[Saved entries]

::::::

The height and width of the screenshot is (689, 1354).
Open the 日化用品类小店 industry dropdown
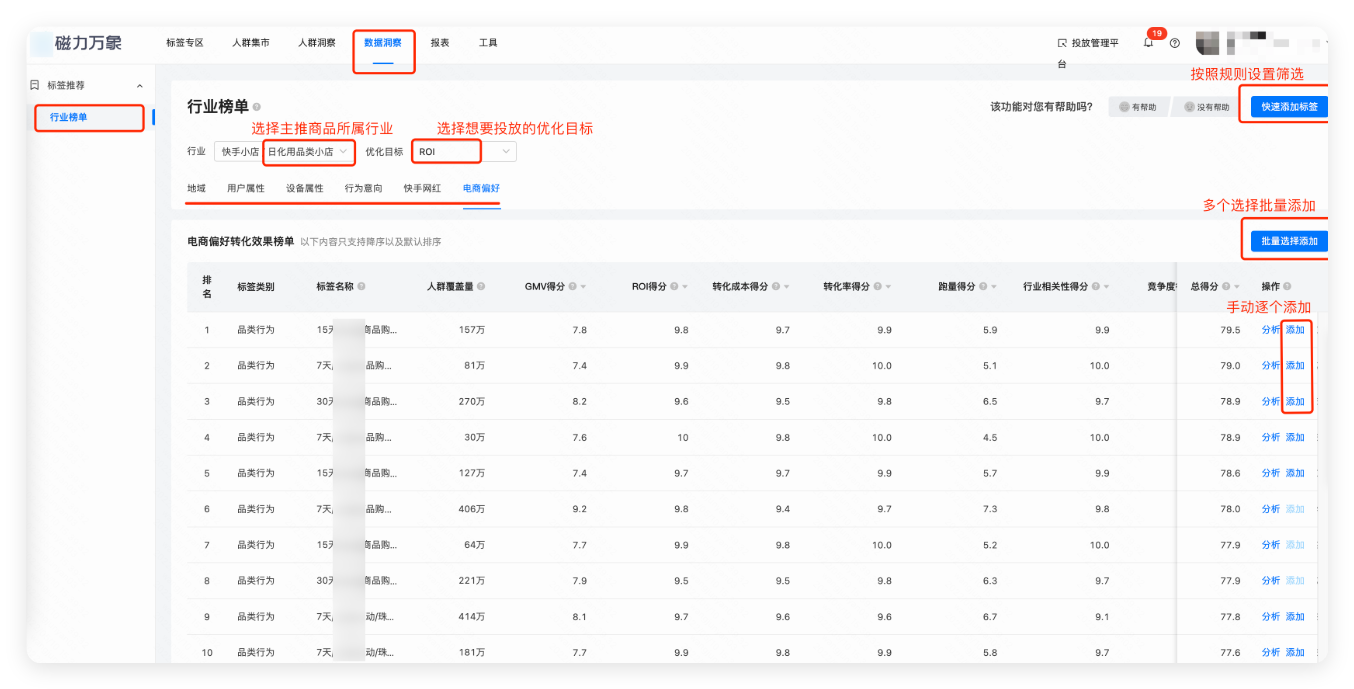click(x=308, y=152)
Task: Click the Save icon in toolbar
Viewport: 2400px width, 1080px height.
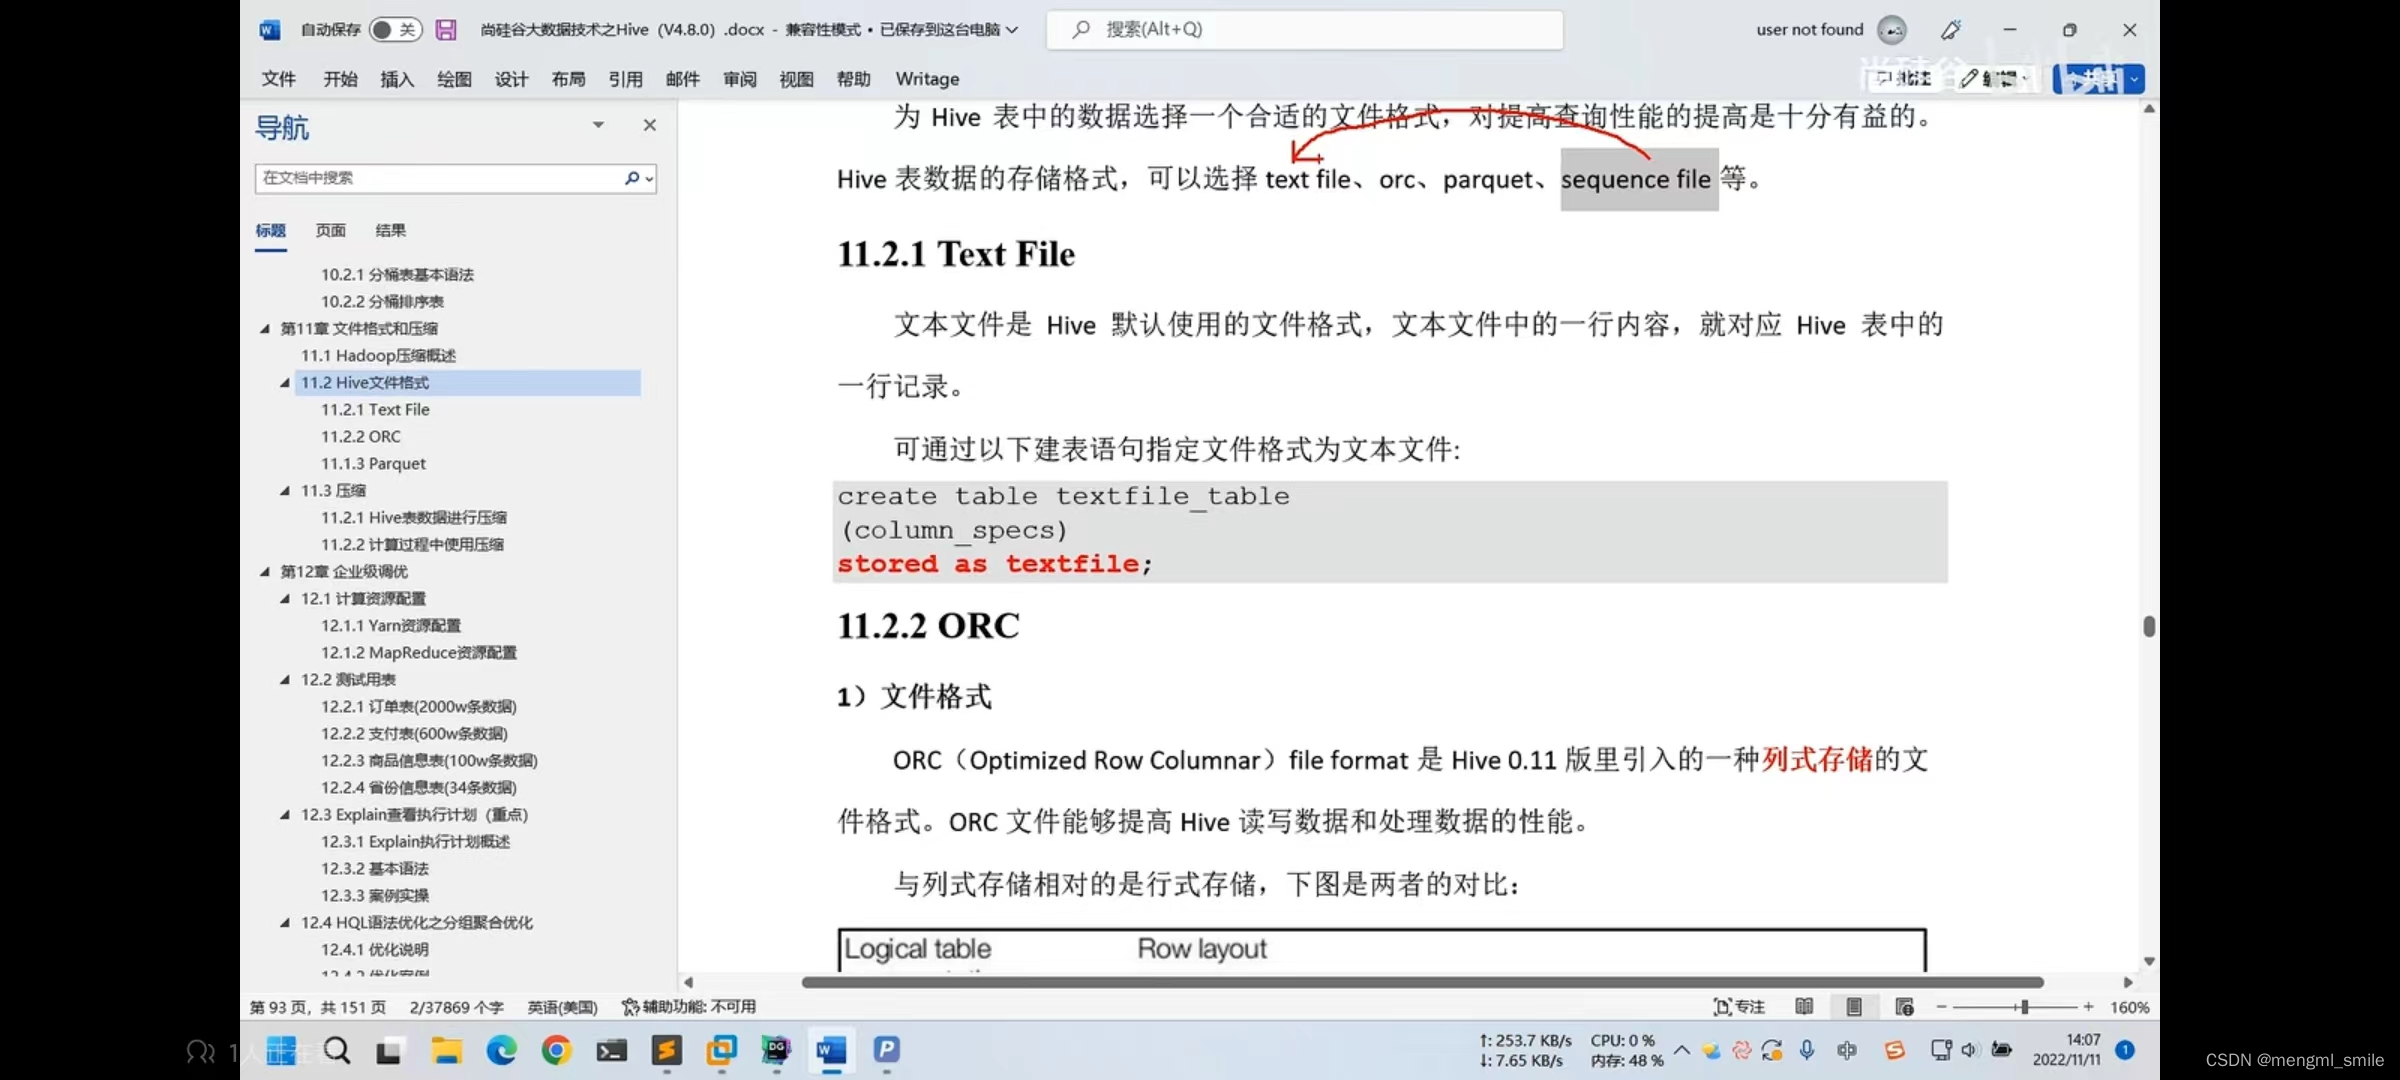Action: (x=444, y=28)
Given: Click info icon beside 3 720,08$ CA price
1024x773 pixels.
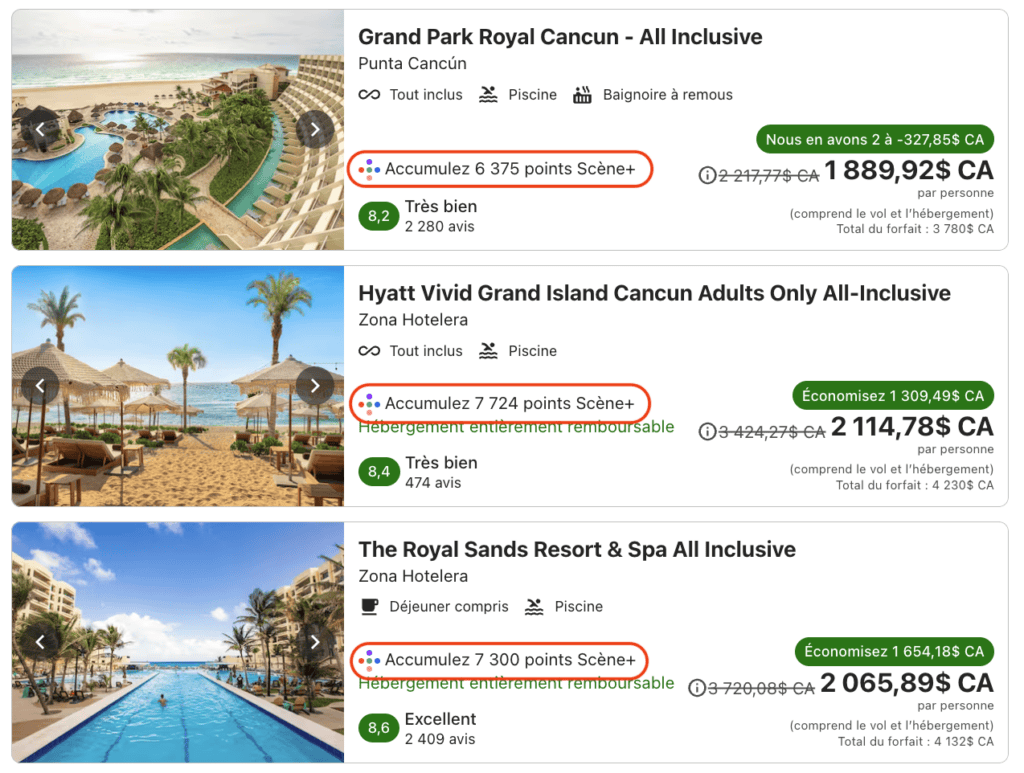Looking at the screenshot, I should [x=697, y=688].
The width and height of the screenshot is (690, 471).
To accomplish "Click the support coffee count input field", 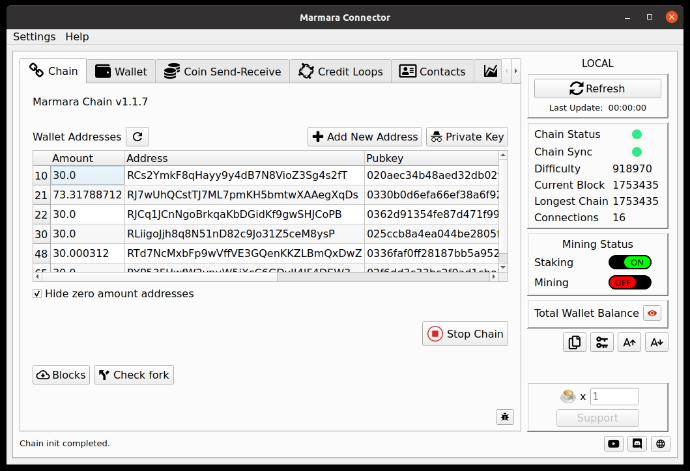I will click(x=614, y=397).
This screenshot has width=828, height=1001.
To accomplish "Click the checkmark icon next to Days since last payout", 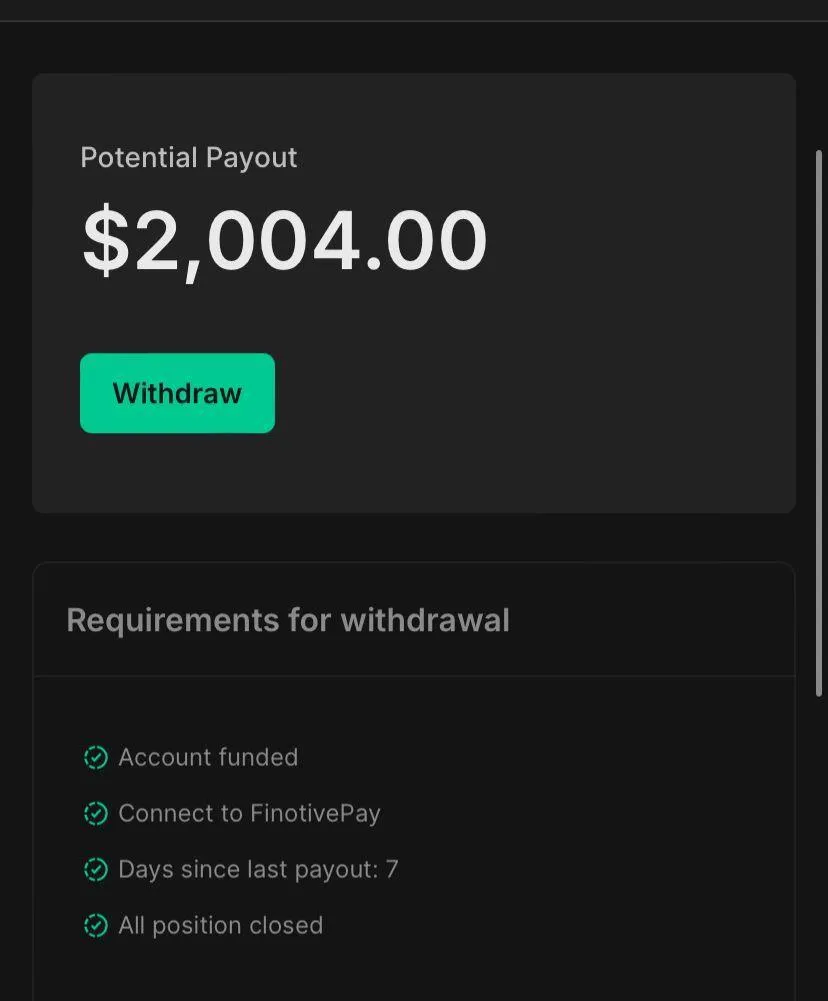I will pos(95,870).

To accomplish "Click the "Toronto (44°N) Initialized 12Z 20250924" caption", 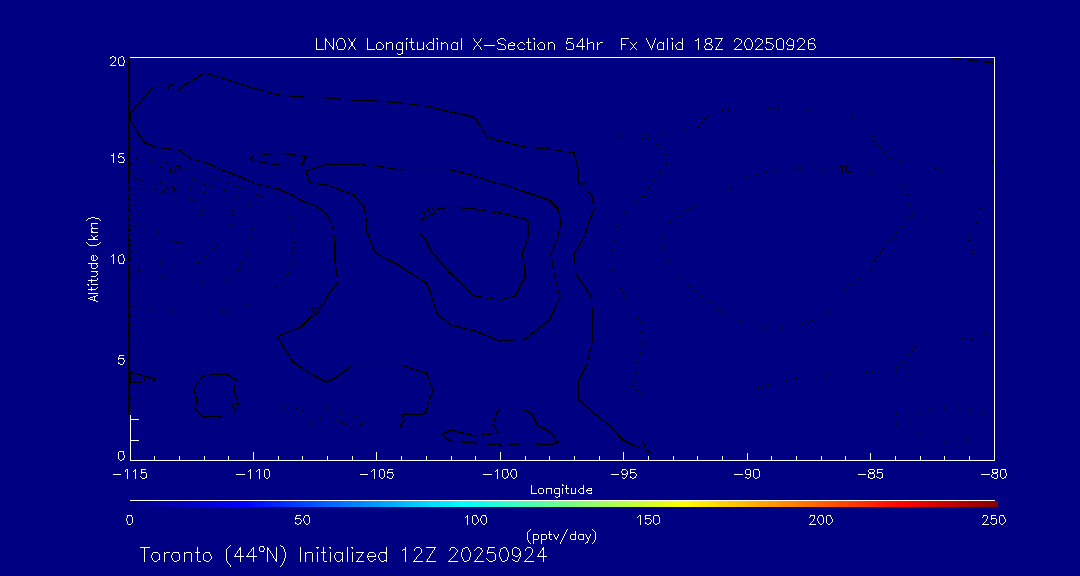I will pos(343,555).
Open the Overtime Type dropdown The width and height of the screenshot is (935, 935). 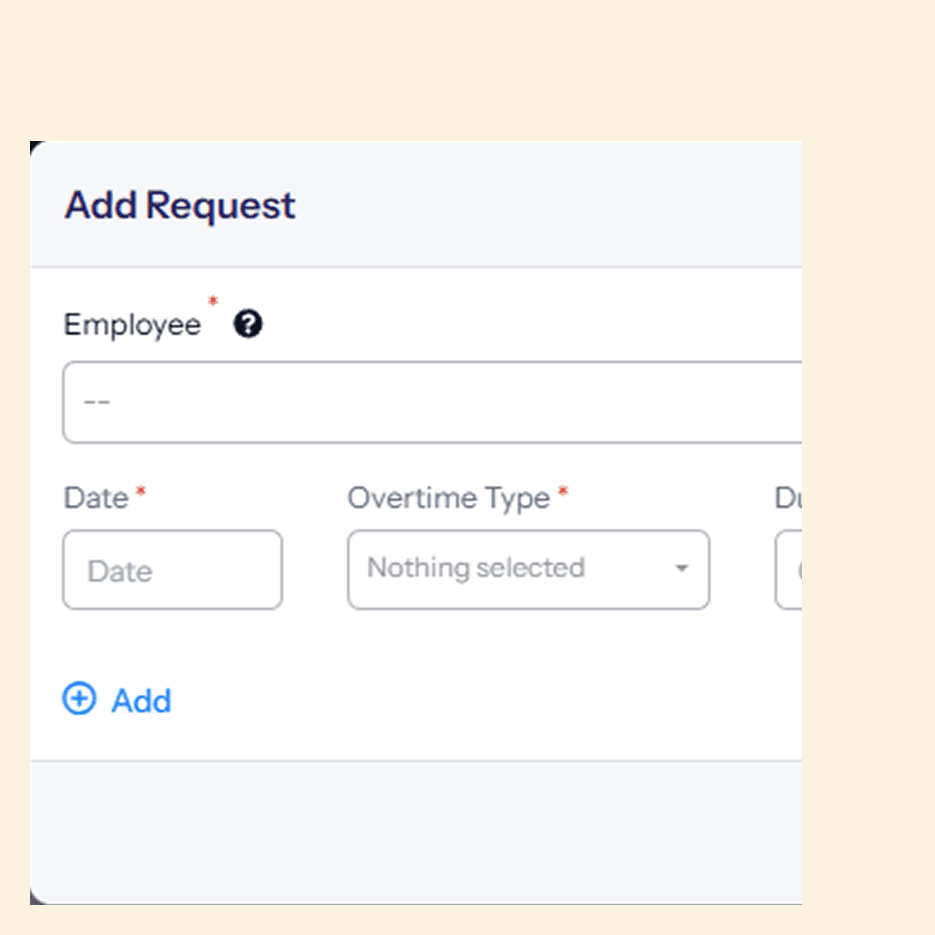point(528,569)
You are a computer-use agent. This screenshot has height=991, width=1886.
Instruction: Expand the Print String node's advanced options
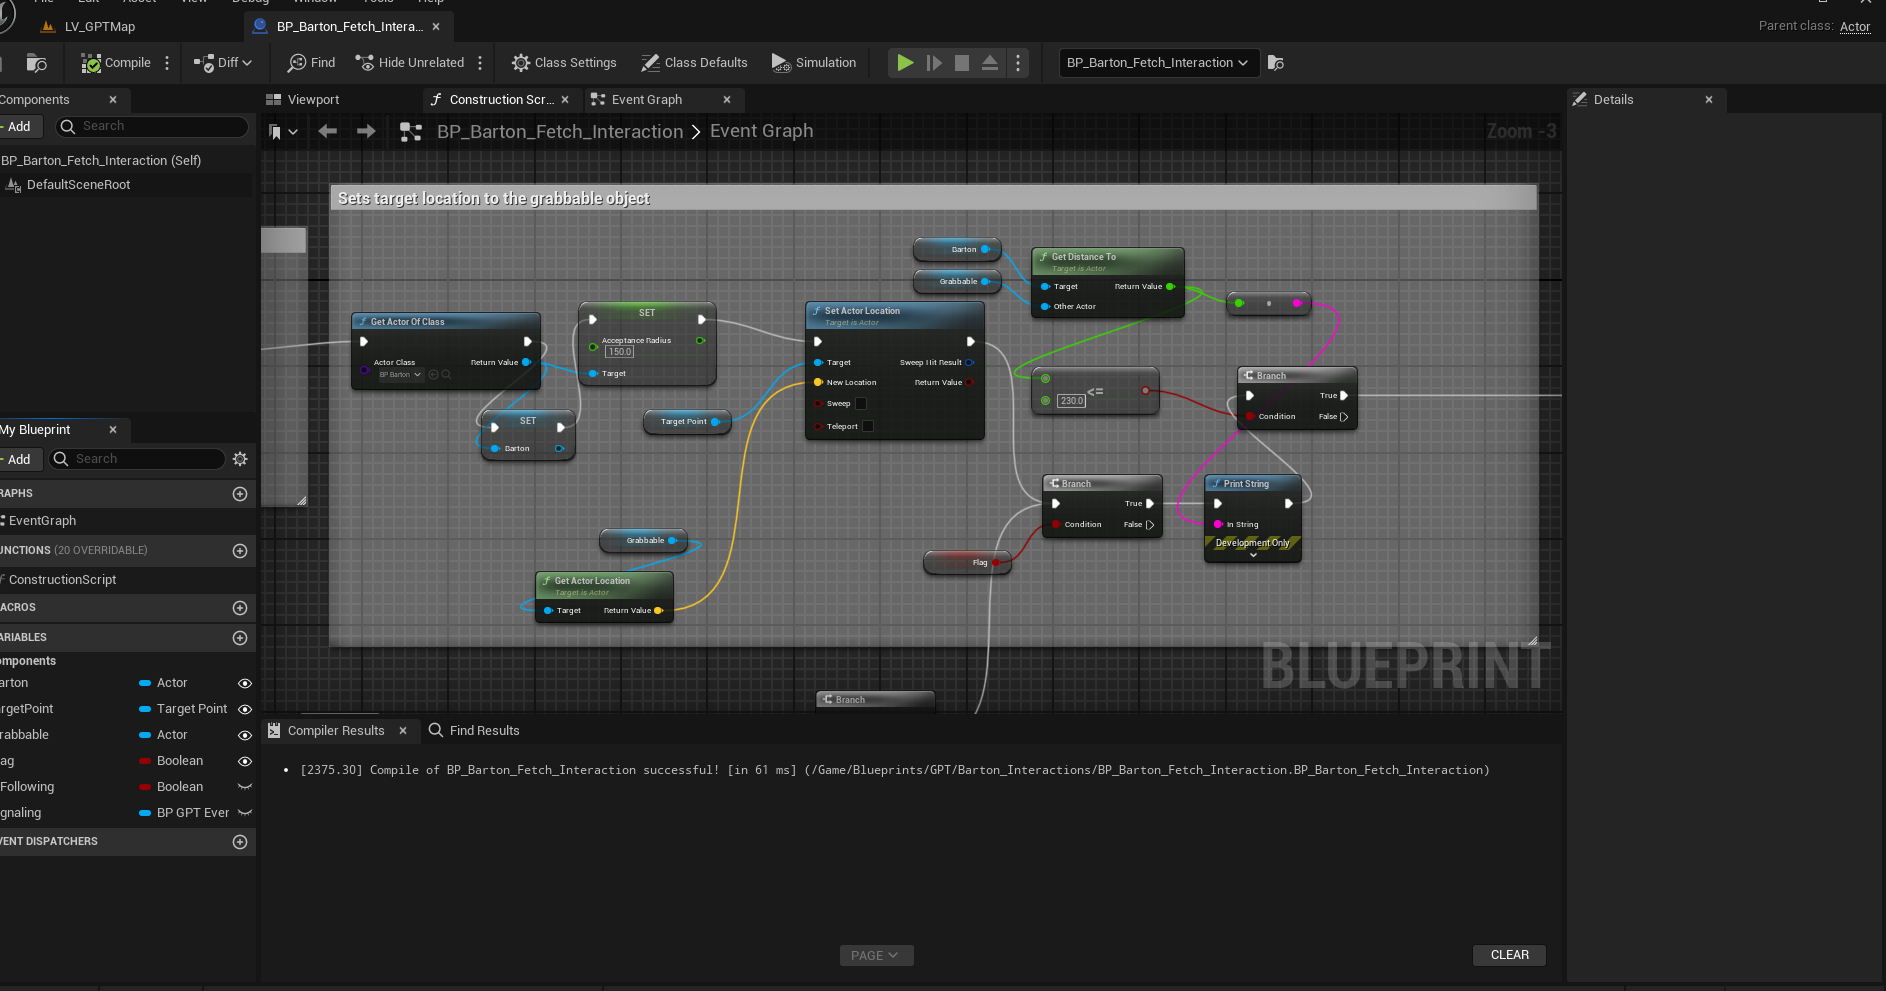coord(1253,555)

::::::

## Assignment
Repeat the lines exactly as they stand, from the opening line of the data through the line with "The width and height of the screenshot is (690, 471).". Pictures stay out of the copy.

## Task output
The height and width of the screenshot is (689, 1354).
Open the 日化用品类小店 industry dropdown
click(x=308, y=152)
Task: Click the Save icon in toolbar
Viewport: 2400px width, 1080px height.
Action: (x=444, y=28)
Given: Click info icon beside 3 720,08$ CA price
1024x773 pixels.
Looking at the screenshot, I should [x=697, y=688].
The width and height of the screenshot is (690, 471).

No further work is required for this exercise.